A merendeira desce, o ônibus sai
Dona Maria já se foi, só depois é que o sol nasce
De madruga que as aranha desce no breu
E amantes ofegantes vão pro mundo de Morfeu
Emicida
É comum ouvirmos que São Paulo não tem planejamento. Por essa conversa, a cidade seria o resultado de decisões aleatórias. Entretanto, quando olhamos para a profunda desigualdade urbana, parece haver razão para acreditar no contrário.
A divisão entre centro e periferia, o formal e o informal, a riqueza e a pobreza não é produto do acaso e sim de ações, obras, planos e omissões, todas numa direção comum. Essa é a tese do livro "São Paulo: O Planejamento da Desigualdade", da urbanista Raquel Rolnik, que já havia sido explicitada em outros textos dela, e principalmente no livro da coleção Folha Explica, de 20 anos atrás.
Se o livro é essencial, ele ganha concretude com seu prefácio surpreendente. Nele, Emicida consegue nos levar até a periferia de sua infância entrando no mato da Cantareira com a família para pegar madeira para construir sua casa. O terreno havia sido pago a um loteador desonesto, que sumiu. Tratores demoliram tudo. Depois de destruídos, os barracos foram reconstruídos e, como em tantos lugares de São Paulo, deram origem a um bairro, Jardim Brasil Novo.
A desigualdade está em pauta desde sempre em São Paulo, mas sua tradução ganha densidade com os artistas, escritores, músicos. Na década de 1960, o livro de Carolina Maria de Jesus foi uma janela aberta para dentro da favela do Canindé, para a miséria cotidiana, a fome, a indignidade: a cidade é a sala de visitas, a favela, o quarto de despejo.

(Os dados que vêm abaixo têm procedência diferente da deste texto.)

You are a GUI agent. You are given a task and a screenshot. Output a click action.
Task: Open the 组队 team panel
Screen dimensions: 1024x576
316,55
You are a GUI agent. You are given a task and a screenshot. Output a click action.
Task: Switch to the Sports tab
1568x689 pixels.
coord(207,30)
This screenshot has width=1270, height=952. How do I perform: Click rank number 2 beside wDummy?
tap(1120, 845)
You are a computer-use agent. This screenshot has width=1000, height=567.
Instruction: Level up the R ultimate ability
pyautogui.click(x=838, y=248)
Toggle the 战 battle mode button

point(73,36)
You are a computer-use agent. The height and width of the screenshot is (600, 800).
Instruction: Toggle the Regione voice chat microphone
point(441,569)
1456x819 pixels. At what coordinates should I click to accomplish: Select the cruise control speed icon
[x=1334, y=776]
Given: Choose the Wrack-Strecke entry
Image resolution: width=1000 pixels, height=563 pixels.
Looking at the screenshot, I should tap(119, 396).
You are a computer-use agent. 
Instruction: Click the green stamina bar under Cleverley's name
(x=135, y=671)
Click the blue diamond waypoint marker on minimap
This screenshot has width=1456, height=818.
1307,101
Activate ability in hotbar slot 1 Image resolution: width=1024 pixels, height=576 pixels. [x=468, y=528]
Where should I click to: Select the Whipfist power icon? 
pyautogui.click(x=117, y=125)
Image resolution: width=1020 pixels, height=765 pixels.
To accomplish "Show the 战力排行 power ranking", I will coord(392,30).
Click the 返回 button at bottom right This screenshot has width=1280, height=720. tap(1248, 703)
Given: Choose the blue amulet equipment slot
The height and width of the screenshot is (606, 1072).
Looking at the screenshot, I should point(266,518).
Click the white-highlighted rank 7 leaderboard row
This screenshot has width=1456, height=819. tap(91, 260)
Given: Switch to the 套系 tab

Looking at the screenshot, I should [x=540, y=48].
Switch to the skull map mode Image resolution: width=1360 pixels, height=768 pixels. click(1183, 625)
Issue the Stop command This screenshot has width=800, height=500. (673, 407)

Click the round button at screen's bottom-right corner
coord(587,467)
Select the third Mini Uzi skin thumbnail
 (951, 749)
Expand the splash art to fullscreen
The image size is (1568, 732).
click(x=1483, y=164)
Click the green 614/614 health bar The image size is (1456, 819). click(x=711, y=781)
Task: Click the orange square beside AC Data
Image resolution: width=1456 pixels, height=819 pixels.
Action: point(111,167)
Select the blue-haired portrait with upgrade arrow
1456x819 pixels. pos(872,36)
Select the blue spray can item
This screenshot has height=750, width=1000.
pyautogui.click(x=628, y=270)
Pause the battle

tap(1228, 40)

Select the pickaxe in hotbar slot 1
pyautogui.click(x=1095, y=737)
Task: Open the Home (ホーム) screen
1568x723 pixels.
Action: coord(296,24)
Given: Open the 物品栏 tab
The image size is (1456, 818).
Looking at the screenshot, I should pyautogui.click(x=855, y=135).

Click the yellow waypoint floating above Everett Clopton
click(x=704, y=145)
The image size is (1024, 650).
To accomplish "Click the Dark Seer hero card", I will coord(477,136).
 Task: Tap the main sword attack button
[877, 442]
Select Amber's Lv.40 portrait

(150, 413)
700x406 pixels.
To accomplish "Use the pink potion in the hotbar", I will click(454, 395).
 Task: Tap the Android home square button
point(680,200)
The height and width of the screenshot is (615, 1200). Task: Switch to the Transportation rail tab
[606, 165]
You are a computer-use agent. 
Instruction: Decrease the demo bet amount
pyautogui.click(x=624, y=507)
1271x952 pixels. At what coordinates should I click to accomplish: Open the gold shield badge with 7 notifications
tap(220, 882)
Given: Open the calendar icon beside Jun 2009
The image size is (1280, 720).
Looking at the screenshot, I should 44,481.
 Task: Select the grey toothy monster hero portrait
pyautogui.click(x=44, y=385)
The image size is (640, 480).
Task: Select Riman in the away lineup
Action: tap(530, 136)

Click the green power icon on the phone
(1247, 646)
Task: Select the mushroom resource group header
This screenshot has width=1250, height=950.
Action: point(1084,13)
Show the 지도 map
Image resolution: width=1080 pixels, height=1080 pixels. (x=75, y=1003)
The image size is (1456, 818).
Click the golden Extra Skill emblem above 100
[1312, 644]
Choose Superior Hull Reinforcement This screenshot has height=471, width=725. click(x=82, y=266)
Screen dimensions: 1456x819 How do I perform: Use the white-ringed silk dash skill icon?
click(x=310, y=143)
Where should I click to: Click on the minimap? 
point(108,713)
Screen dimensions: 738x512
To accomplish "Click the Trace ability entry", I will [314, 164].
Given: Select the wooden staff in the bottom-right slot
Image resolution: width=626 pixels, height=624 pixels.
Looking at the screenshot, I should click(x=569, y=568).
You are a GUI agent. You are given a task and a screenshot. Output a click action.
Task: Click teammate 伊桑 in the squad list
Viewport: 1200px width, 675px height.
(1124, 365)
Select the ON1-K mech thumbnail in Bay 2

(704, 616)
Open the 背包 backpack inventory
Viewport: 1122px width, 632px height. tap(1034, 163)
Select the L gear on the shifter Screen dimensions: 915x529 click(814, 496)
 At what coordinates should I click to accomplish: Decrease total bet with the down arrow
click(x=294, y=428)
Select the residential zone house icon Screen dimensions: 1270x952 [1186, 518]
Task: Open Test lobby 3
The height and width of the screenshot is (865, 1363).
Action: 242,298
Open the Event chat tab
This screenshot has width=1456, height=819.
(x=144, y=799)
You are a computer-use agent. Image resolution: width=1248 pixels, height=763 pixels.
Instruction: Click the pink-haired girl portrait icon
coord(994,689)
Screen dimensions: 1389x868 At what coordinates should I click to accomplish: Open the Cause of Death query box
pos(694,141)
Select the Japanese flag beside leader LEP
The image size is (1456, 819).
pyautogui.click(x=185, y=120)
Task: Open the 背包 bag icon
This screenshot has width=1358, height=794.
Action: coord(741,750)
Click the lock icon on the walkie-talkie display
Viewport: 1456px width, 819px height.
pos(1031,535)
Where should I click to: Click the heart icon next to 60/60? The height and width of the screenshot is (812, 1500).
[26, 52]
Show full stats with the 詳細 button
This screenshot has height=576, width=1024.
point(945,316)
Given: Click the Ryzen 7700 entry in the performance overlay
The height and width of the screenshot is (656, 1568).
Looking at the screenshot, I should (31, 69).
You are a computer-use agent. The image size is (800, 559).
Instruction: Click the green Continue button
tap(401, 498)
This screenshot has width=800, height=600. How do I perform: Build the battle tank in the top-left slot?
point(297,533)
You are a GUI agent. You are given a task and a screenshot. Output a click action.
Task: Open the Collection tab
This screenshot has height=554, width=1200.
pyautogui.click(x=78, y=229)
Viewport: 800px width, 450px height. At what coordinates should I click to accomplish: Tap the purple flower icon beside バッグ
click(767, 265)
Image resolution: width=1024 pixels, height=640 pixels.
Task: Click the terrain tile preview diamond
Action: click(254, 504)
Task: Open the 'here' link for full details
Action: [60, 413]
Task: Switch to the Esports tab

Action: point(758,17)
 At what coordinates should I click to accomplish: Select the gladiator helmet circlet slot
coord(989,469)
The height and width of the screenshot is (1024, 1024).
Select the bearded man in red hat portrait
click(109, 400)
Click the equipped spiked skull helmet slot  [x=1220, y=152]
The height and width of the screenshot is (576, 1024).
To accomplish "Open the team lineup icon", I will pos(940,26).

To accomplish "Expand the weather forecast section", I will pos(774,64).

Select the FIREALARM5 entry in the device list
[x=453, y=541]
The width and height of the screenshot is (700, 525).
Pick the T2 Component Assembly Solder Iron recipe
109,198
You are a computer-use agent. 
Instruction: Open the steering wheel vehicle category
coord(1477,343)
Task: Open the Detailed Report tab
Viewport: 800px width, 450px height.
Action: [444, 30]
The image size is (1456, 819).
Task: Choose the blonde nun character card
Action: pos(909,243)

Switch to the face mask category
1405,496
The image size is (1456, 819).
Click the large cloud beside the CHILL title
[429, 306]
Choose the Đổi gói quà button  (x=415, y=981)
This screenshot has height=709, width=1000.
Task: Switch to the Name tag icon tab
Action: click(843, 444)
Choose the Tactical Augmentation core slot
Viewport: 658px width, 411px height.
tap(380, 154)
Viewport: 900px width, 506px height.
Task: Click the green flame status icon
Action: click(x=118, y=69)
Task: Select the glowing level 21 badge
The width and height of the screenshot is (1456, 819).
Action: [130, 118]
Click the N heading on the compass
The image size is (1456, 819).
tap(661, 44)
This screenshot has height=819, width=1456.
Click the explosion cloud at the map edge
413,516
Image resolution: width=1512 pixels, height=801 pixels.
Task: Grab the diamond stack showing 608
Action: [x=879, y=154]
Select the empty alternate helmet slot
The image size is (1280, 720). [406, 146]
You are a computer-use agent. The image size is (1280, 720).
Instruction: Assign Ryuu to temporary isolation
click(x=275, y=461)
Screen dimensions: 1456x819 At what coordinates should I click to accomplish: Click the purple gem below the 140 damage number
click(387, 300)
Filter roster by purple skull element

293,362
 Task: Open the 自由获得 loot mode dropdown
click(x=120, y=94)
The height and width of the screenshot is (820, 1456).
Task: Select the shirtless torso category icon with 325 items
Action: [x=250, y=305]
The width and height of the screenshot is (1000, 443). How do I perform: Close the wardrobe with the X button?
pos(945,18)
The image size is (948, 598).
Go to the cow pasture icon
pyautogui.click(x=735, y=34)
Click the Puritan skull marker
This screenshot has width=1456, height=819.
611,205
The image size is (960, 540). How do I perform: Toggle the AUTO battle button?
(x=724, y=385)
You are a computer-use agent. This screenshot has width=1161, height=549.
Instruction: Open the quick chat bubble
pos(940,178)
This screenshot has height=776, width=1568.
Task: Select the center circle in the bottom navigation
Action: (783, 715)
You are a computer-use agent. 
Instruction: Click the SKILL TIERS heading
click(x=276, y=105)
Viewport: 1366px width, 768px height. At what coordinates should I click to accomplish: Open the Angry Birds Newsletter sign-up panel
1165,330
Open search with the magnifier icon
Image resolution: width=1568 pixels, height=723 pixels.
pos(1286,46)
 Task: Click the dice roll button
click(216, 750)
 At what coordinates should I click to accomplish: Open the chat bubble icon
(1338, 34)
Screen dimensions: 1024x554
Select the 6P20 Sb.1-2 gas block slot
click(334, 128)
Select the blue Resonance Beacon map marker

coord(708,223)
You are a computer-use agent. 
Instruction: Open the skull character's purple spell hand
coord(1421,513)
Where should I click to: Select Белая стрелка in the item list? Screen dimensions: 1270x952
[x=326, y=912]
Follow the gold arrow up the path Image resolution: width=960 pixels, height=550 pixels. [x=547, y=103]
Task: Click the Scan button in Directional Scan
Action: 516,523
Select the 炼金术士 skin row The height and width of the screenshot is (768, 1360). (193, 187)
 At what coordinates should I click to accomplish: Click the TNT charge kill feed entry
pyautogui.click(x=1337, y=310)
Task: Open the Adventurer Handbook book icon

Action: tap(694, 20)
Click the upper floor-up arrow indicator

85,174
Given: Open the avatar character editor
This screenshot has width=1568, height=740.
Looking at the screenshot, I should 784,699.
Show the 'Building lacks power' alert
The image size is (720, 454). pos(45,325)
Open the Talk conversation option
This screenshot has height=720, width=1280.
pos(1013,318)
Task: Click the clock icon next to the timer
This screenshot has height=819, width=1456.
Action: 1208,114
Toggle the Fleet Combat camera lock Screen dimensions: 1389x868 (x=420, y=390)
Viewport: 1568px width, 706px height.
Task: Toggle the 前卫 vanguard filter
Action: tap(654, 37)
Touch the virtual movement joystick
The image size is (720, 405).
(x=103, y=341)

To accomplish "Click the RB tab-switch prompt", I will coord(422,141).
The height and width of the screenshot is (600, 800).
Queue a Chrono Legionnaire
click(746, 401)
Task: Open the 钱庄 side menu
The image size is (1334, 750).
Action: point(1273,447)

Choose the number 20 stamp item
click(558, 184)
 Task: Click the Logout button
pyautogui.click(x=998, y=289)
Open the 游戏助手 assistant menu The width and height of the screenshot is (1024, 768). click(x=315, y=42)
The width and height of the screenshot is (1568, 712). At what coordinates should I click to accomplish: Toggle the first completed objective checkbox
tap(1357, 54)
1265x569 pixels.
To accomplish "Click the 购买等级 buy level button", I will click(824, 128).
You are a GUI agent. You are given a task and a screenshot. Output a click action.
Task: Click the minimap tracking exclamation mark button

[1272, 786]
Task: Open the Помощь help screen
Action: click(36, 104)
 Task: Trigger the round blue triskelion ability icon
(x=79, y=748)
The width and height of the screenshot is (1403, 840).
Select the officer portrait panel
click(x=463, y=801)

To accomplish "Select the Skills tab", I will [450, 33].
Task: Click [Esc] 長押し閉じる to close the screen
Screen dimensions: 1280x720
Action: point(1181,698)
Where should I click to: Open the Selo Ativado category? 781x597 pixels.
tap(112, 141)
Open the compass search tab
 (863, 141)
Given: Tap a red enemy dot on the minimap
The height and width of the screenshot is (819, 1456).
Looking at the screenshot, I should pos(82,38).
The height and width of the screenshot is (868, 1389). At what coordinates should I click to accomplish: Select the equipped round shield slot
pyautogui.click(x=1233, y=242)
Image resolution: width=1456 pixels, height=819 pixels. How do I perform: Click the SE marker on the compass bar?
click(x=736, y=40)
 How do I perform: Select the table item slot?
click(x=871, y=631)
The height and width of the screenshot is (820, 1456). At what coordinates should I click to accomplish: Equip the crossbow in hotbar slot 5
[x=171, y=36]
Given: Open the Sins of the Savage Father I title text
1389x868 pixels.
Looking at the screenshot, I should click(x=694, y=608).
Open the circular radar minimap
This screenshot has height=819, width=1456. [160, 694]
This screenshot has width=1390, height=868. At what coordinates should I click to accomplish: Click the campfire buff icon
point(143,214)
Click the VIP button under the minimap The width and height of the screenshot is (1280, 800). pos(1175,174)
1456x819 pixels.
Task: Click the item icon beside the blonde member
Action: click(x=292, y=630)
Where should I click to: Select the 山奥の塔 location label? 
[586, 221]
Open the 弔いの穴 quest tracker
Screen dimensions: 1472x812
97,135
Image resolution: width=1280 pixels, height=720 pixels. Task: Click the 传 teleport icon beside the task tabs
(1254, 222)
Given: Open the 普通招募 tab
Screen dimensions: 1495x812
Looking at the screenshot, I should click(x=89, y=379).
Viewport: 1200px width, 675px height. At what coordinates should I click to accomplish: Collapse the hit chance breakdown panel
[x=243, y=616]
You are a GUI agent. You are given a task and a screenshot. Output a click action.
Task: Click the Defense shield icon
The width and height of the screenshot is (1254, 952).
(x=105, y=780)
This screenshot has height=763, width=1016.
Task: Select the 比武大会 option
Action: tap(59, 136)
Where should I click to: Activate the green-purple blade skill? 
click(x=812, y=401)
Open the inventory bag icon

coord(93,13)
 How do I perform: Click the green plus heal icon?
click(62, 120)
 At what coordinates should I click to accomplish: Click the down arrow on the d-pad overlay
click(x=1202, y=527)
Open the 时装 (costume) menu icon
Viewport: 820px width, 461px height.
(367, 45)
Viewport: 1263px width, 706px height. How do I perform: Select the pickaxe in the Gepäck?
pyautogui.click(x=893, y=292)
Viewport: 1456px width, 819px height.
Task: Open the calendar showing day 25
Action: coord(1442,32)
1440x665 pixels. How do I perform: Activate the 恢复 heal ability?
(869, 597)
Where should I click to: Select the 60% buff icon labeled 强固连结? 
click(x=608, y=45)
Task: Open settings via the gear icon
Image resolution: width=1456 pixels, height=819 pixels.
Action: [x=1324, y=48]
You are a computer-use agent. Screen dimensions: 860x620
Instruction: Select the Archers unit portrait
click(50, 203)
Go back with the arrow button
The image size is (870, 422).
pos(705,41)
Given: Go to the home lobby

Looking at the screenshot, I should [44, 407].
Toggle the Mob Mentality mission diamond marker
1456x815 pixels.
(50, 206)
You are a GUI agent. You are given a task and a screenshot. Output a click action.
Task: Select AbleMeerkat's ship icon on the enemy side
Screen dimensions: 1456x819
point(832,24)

Hoje, é preciso ir à música de Criolo, Mano Brown ou Emicida para entender a periferia.
A voz de alguém que cresceu nas franjas da cidade e conseguiu ser ouvido fora dela amplia a análise, gera empatia e indignação. A dona Maria da música que pega o ônibus de madrugada talvez seja aquela que vem do Grajaú até Alphaville para fazer o café do homem que tem um carro importado e fica em casa trabalhando no home office.
A expectativa de vida em Moema é de 80 anos. Em Cidade Tiradentes, é de 57 anos. Essa diferença de 23 anos é a o tamanho da desigualdade de regiões que supostamente fazem parte da mesma cidade.
Pois como chegamos a isso?
Até o início do século 20, o crescimento da cidade esteve associado a uma concentração urbana, ao redor das linhas de bonde. Nessa mancha urbana, moravam todos, desde os ex-escravizados até os imigrantes, a nova classe média, operários e os empresários da nascente industrialização.
A expansão urbana se dá às custas da perda de diversidade. A segregação é reforçada pela legislação. Enquanto a região central tem projetos urbanos, regras de zoneamento e de construção, as periferias surgem num limbo, entre a permissividade dos loteamentos particulares e a invisibilidade. Cortiços são proibidos. Por piores que fossem sua condição sanitária, permitiam que pessoas mais pobres morassem perto do centro. Ao se mudarem para longe, constroem moradias precárias, perdem empregos e dependem cada vez mais de um transporte irregular. A desigualdade só aumenta.
Uma das chaves mais interessantes trazidas por Rolnik para compreender a perpetuação da desigualdade está no sistema de representação. No início do século 20 a maior parte das pessoas simplesmente não tinha voz política —quem votava eram só homens alfabetizados e maiores de 21 anos.
Entre 1930 e 1953, a cidade deixou de poder escolher seus prefeitos. Mais tarde, o sistema de dependência se desenvolve. Sem alternativa, um grupo de pessoas constrói suas casas num loteamento irregular e espera que sejam legalizadas. Para que isso aconteça, é preciso contar com o beneplácito da prefeitura e aí surgem os intermediários, que se elegem como vereadores graças ao favor de trazer infraestrutura para a região. Assim, fecha-se um círculo de favores que sufoca a participação política.
Chegamos à cidade atual. A contradição, como sugere Rolnik está dada: de um lado a energia que sempre marcou a história da cidade. De outro, um mal-estar que toma conta de seus habitantes.
A resolução dessa contradição não tem resposta fácil, mas passa certamente pela diminuição da desigualdade. A inspiração está na renovação das relações entre as pessoas, na representação política, no espaço público, na ampliação de oportunidades, na própria reinvenção da cidade. A frase de Emicida lembra do óbvio esquecido, o que importa são as pessoas: "O concreto é sem dúvidas um grande símbolo da cidade, mas a vida com sua teimosia e pujança também é."